4. Ders: Yemek Seçimi
Eğer karı ve koca yamak seçiminde anlaşmazlığı düşerler, her biri farklı bir yemeği önerirse; toplumsal kanun gereği erkeğin, öncelikli hakka sahip olması gerekir. Çünkü masrafları karşılayan ve yemek malzemelerini pazardan alarak eve getiren odur. Ama İslam dini bu konuda kadının taraftarıdır. Erkeğe şöyle emretmektedir; “Eşinin sevdiği yemeği yemelisin.” (Tabi bu hüküm, kadının seçtiği yemeğin, herhangi bir sebeple erkeğe zararı almadığı surettedir.)
Bu şekilde davranan erkek İslam’a göre mümindir. Kendi sevdiğini zorla hanımıza yediren erkek ise münafıktır.
Ne kadar güzel! Erkek sabah evden dışarı çıkarken eşi; “Öğlen hangi yemeği isterisin.” diye sorduğunda şu cevabı verir: “Hangi yemeği senin canın isterse ben onu yerim.”
Hadis:
“Mümin eşinin iştahına göre yemek yer, münafık ise kendi iştahına göre yemek yer.”[1]
Her Müslüman evlendiğinde nikah akdini İslam kanunlarına uygun bir şekilde yerine getirir.
Müslüman bir erkek Müslüman bir hanımla evlendiğinde İslam’ın kanunlarına göre yaşamayı kabul etmiş sayılır. Ve onunla İslam kanunlarına uygun olarak geçineceğini doğal olarak kabul eder.

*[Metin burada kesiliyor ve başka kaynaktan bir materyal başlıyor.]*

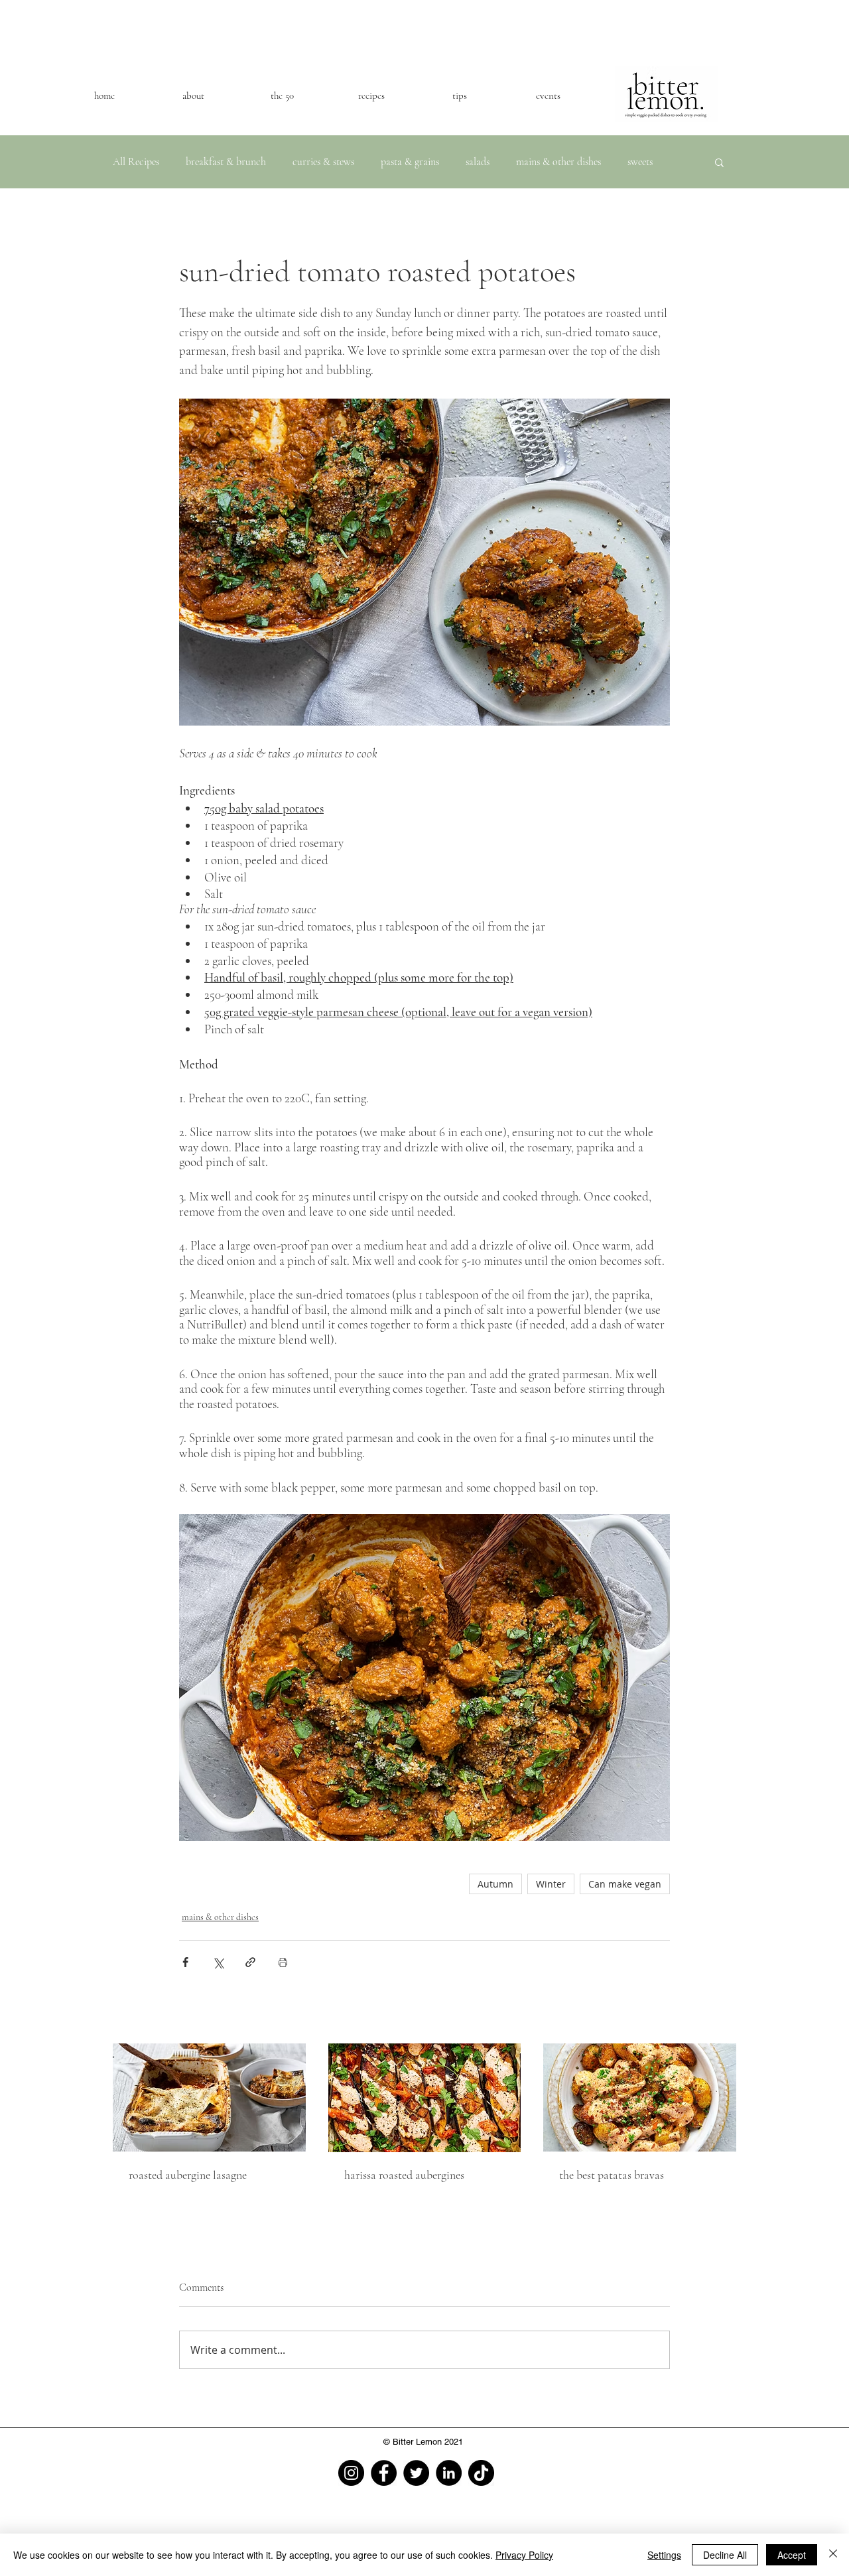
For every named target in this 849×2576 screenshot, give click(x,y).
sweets (640, 161)
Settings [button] (664, 2554)
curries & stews (323, 161)
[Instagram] (351, 2473)
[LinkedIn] (449, 2473)
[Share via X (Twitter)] (218, 1962)
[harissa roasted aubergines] (424, 2097)
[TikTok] (481, 2473)
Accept (791, 2554)
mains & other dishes (558, 161)
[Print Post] (283, 1962)
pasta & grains (410, 161)
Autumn (495, 1884)
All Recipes (136, 161)
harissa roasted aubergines (404, 2174)
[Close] (833, 2554)
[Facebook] (384, 2473)
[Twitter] (416, 2473)
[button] (719, 162)
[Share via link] (250, 1962)
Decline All (725, 2554)
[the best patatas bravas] (639, 2097)
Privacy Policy (524, 2554)
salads (478, 161)
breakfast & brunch (226, 161)
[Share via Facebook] (185, 1962)
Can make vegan (624, 1884)
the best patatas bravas (611, 2174)
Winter (551, 1884)
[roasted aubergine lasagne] (209, 2097)
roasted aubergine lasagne (188, 2174)
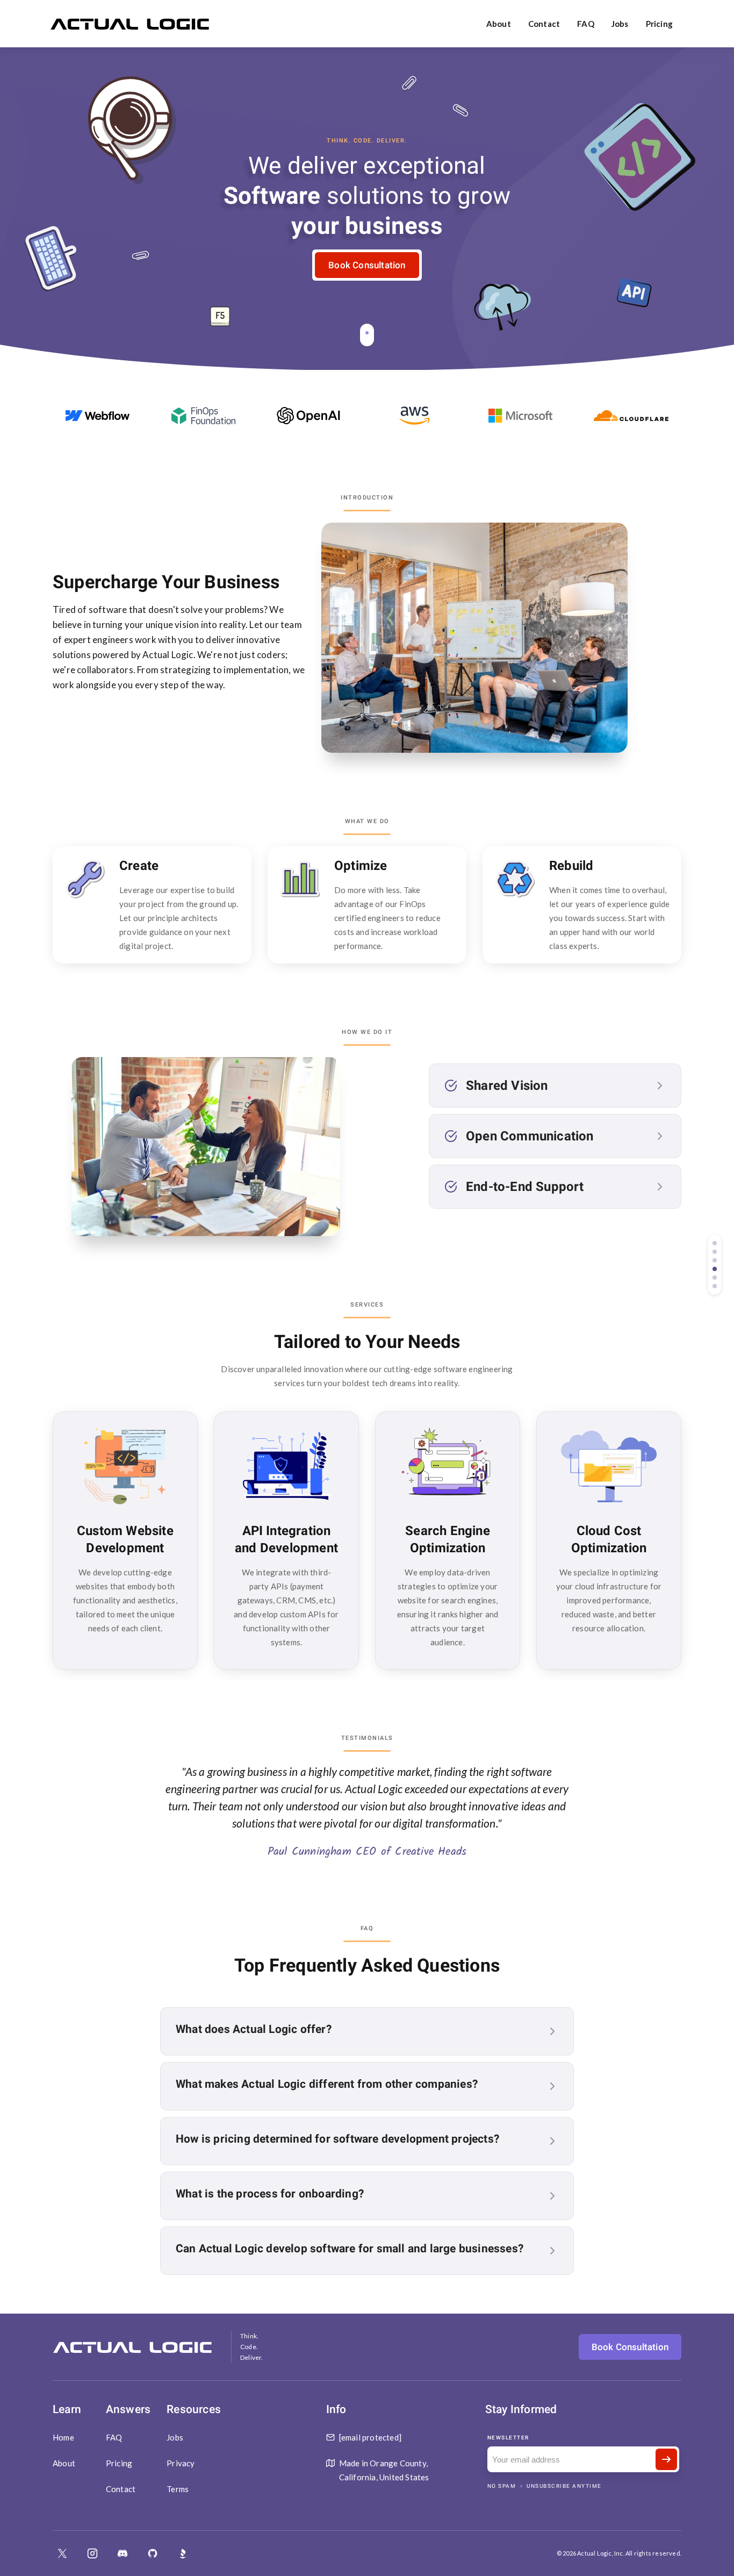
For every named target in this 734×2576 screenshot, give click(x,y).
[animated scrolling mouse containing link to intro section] (367, 335)
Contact (544, 23)
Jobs (620, 23)
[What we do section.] (714, 1251)
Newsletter (508, 2438)
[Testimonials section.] (714, 1277)
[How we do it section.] (714, 1260)
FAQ (585, 23)
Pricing (659, 23)
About (498, 23)
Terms (178, 2489)
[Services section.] (714, 1269)
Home (63, 2437)
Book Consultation (366, 265)
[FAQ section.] (714, 1286)
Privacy (181, 2463)
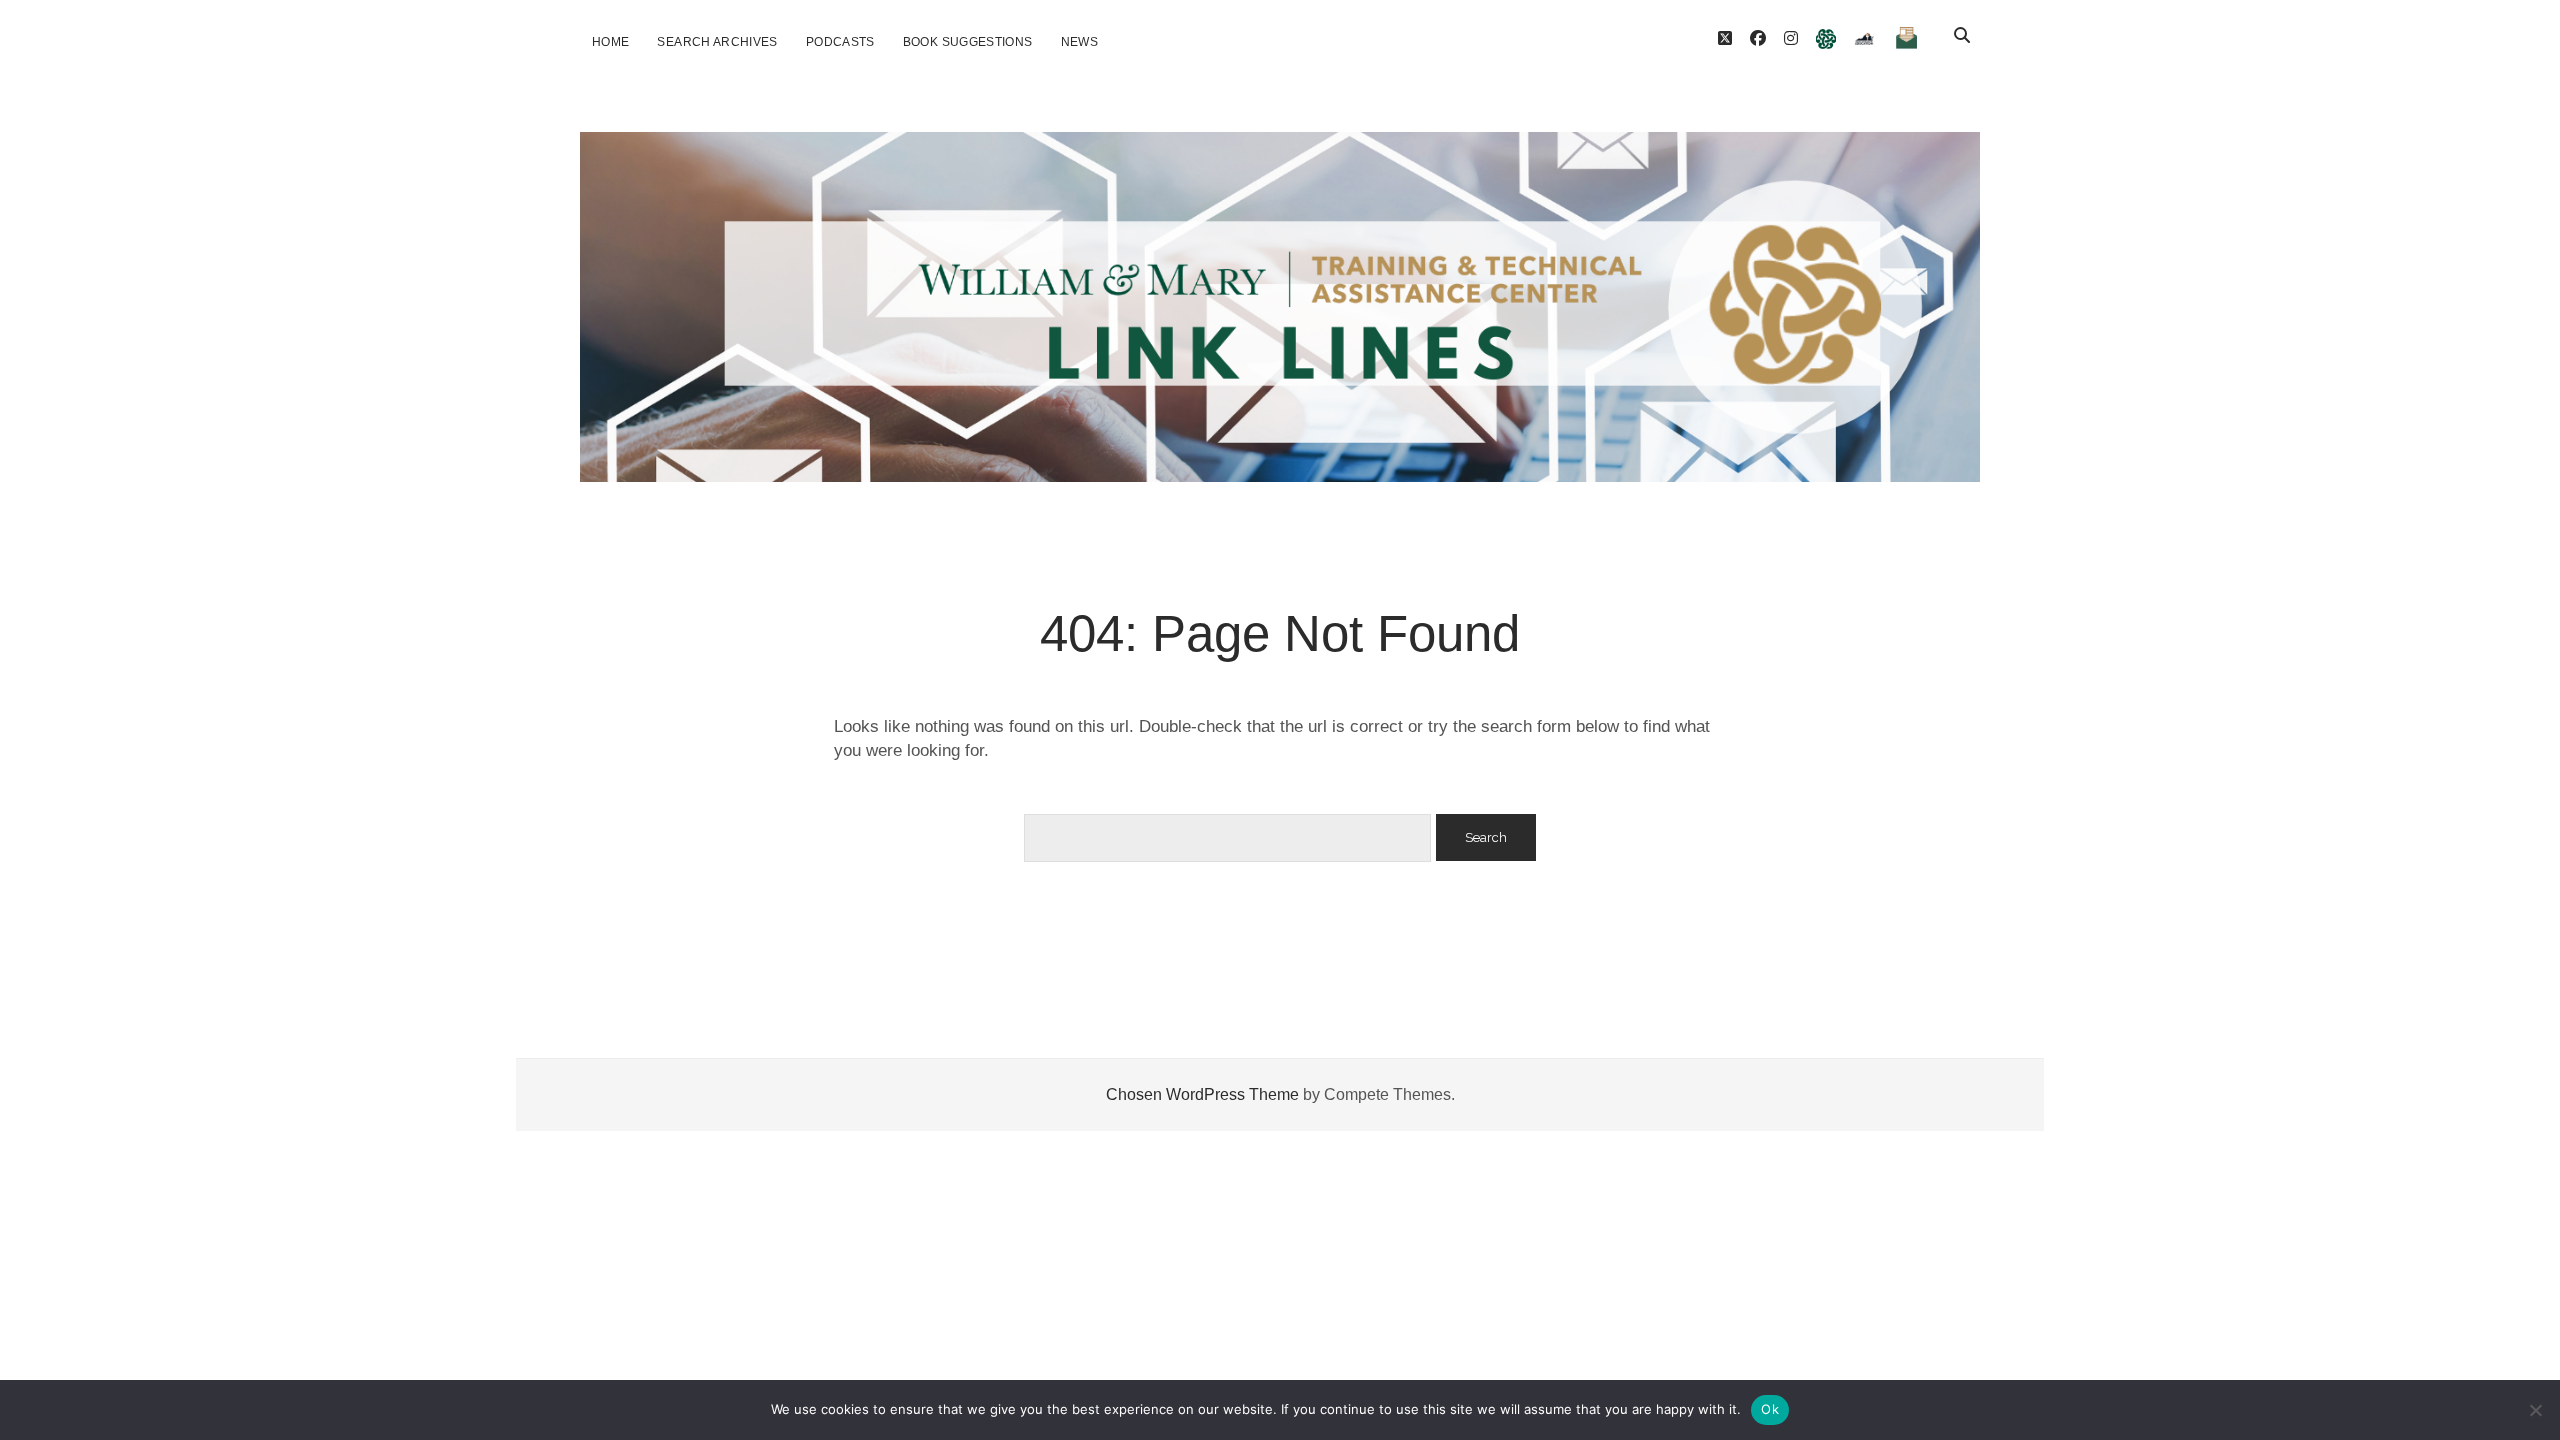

İslam’a göre kadın erkeğin yanında Allah’ın bir emanetidir. Dindar ve dürüst bir insan emanete nasıl davranırsa, o da öyle davranmalıdır. Hele bir de kadının güç itibarıyla daha zayıf ve zarif olduğu göz önünde bulundurulursa onun isteklerinin dikkate alınması ve ona önem verilmesi daha başka bir önem taşır.
Sonuçta kendi istediği yemekleri zorla hanımına yediren erkek Müslüman olduğundan dolayı davranışı, inanç ve niyetiyle farklı olduğu için bir çeşit nifaka düşmüş sayılır. Çünkü Müslümanın özü, sözü ve ameli İslam’a uygun olmalıdır. Ve bu ahlaki konularda inanç ve amellerle ilgili hüküm ve tavsiyelerin tamamına riayet edilmesi gerekir. Eğer davranışı daha farklı olursa şöyle demiş sayılır: “Ben bu konuda Müslüman değilim ve İslam’ın bu konudaki emrini kabul etmiyorum.” Hadiste geçen münafık da bu anlamdadır. İstilahi anlamdaki; batında kafir, zahirde Müslüman olan insan anlamında değildir.